-- CHALLENGE --
Could you copy out everything in the material from the line containing "Open the instance_id dropdown" down to the line containing "tap(766, 457)", both lines included? Leave out any pictures.

-- SUPPLIED DATA --
————
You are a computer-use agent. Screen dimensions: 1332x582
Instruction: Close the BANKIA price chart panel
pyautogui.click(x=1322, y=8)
————
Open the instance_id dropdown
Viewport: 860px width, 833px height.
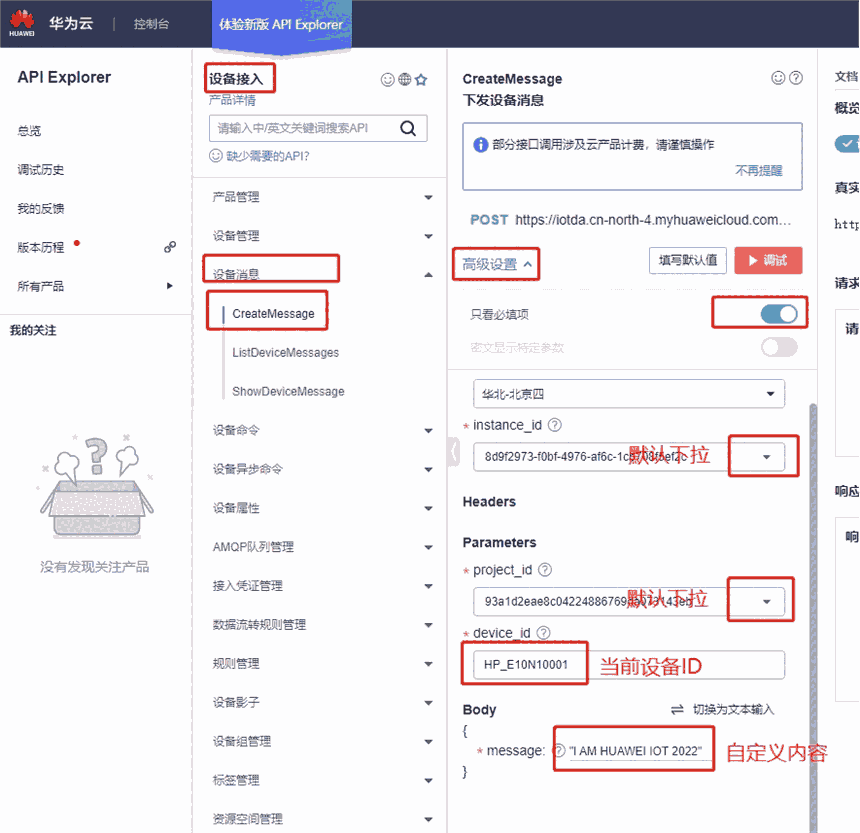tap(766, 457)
————
-- TASK ANSWER --
Open the instance_id dropdown
Viewport: 860px width, 833px height.
tap(766, 457)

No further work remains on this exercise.